Meilleures pratiques pour former l’IA à une automatisation plus intelligente
Pour maximiser les avantages des prédictions basées sur l’IA, suivez ces meilleures pratiques pour entraîner efficacement l’IA. Une utilisation régulière, un retour d’information cohérent et des corrections claires aideront l’IA à affiner ses prédictions au fil du temps.
1. Plus vous l’utilisez, plus elle devient intelligente
L’IA/l’apprentissage automatique s’améliore avec une utilisation continue : plus vous traitez de transactions, meilleures sont les prédictions.
Chaque correction affine le modèle, ce qui améliore la précision pour les transactions futures.
2. Comptabiliser des transactions pour former l’IA
L’IA n’apprend que des factures fournisseurs comptabilisées ou soumises pour approbation. Les transactions provisoires non comptabilisées ne contribuent pas à la formation.
Pour améliorer les prédictions, finalisez toujours les transactions au lieu de ne pas les comptabiliser.
3. Configurer les comptes du grand livre par défaut
Attribuez un compte du grand livre par défaut à vos fiches fournisseurs. Pour vous assurer que le compte de dépenses par défaut est pris en compte et mis à jour, modifiez chaque fournisseur et sélectionnez Enregistrer.
Si l’IA a peu confiance dans sa prédiction de compte du grand livre, elle se rabattra sur le compte du grand livre par défaut pour plus de précision.
4. Fournir un retour d’information précis en fonction de la structure de la transaction
Les prédictions de l’IA fonctionnent mieux lorsque les commentaires s’alignent sur la structure de transaction demandée. Dans ce contexte, le commentaire fait référence à toute action effectuée et enregistrée par l’IA pour connaître vos préférences.
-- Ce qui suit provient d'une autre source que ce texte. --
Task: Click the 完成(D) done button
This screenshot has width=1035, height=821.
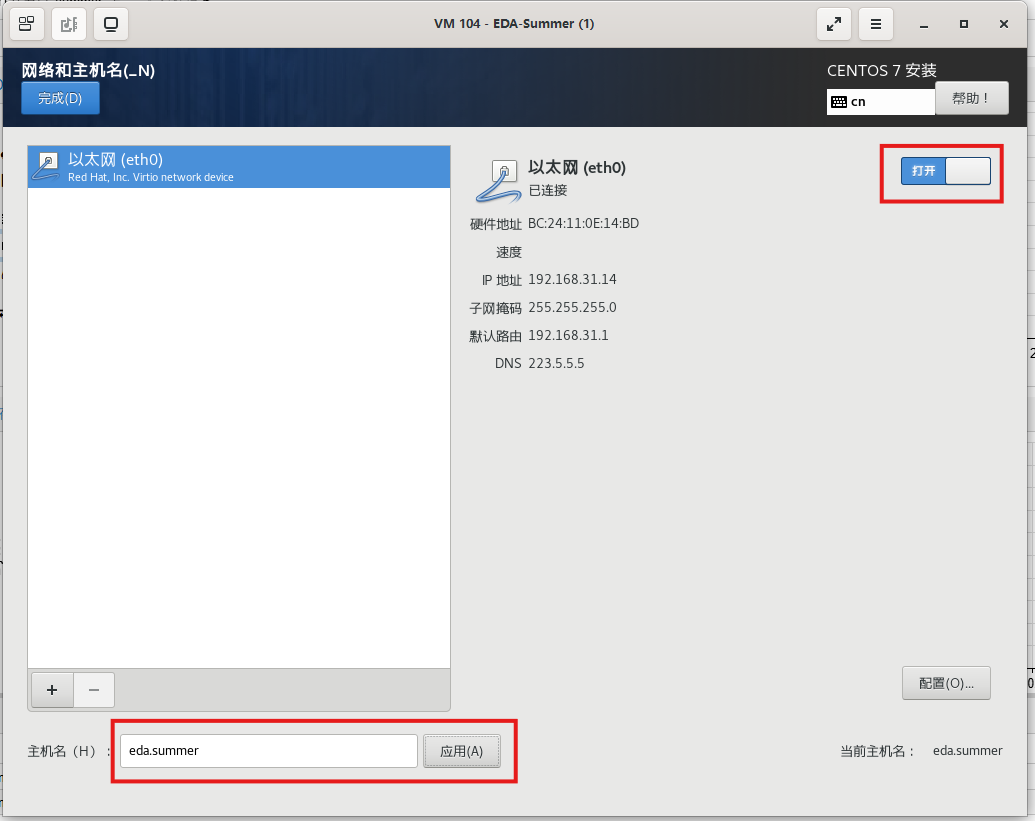Action: (x=60, y=98)
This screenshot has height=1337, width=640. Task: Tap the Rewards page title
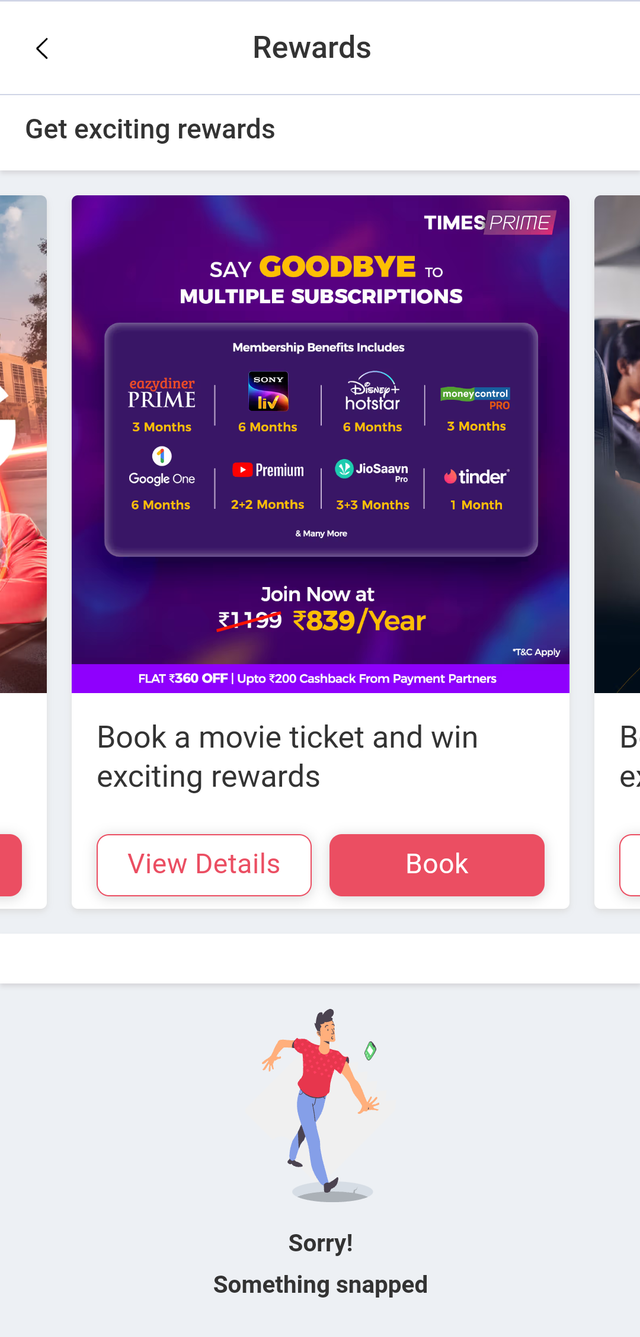pyautogui.click(x=312, y=48)
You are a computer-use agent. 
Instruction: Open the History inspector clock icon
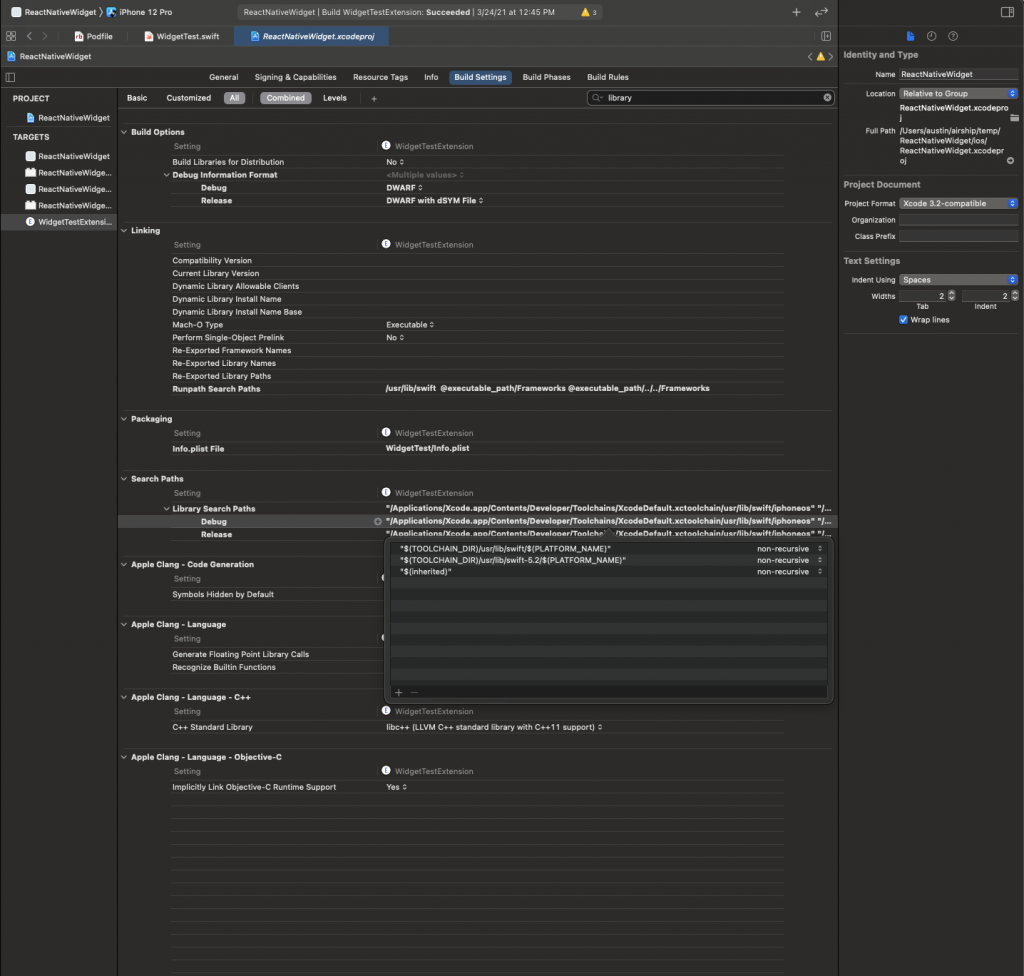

Traitement monoligne ou multiligne
-
Si vous demandez une prédiction sur une seule ligne, soumettez uniquement des commentaires sur une seule ligne. Les modifications multilignes ne seront pas capturées par l’IA dans ce cas.
-
Si vous avez besoin de détails sur plusieurs lignes, assurez-vous que votre demande d’IA est définie sur plusieurs lignes avant d’envoyer des commentaires.
-
Pour les corrections multilignes : mettez toujours à jour les lignes existantes au lieu d’en supprimer et d’en ajouter de nouvelles. Cela permet à l’IA de continuer à apprendre dans le bon ordre.
5. Éviter de supprimer les prédictions incorrectes, apporter des corrections
Évitez de supprimer des transactions dont les prédictions de l’IA sont incorrectes. Au lieu de supprimer et de charger de nouveau la même transaction, corrigez les données et comptabilisez la transaction pour que l’IA puisse tirer des enseignements de la régularisation.
6. Entraîner l’IA en créant des transactions à des jours différents
L’IA se recycle toutes les 24 heures, ce qui signifie que la diversité dans la soumission des transactions conduit à un meilleur apprentissage. Au lieu de saisir toutes les transactions le même jour, répartissez-les sur des jours différents pour fournir à l’IA des données d’entraînement variées.
Cela permet à l’IA de reconnaître plus efficacement les différents formats de transactions, fournisseurs et modèles.
7. Comprendre les modèles d’apprentissage de l’IA et les attentes en matière de précision
L’IA extrait les données de transaction avec une grande précision, mais les résultats préliminaires peuvent nécessiter davantage de corrections pour les classifications de comptes du grand livre. La précision de la classification du grand livre s’améliore au fil du temps à mesure que l’IA apprend des modèles spécifiques de votre société.
8. Améliorer la prédiction de l’IA sur les mémos avec des descriptions claires
Lors de la correction du champ de mémo, écrivez le texte qui correspond le mieux à la description de l’article telle que fournie dans le document électronique. Cela aide l’IA à comprendre le contexte et améliore les prédictions futures dans la section mémo.
9. L’IA remplit la plupart des champs, mais un examen manuel est toujours nécessaire
L’IA remplit automatiquement la plupart des champs des transactions, mais certaines validations manuelles peuvent encore être nécessaires. Examinez les champs clés tels que les comptes du grand livre, les codes de taxe et les affectations de service avant de comptabiliser.
Plus vous apportez de corrections, plus l’IA s’adapte rapidement aux pratiques comptables de votre société.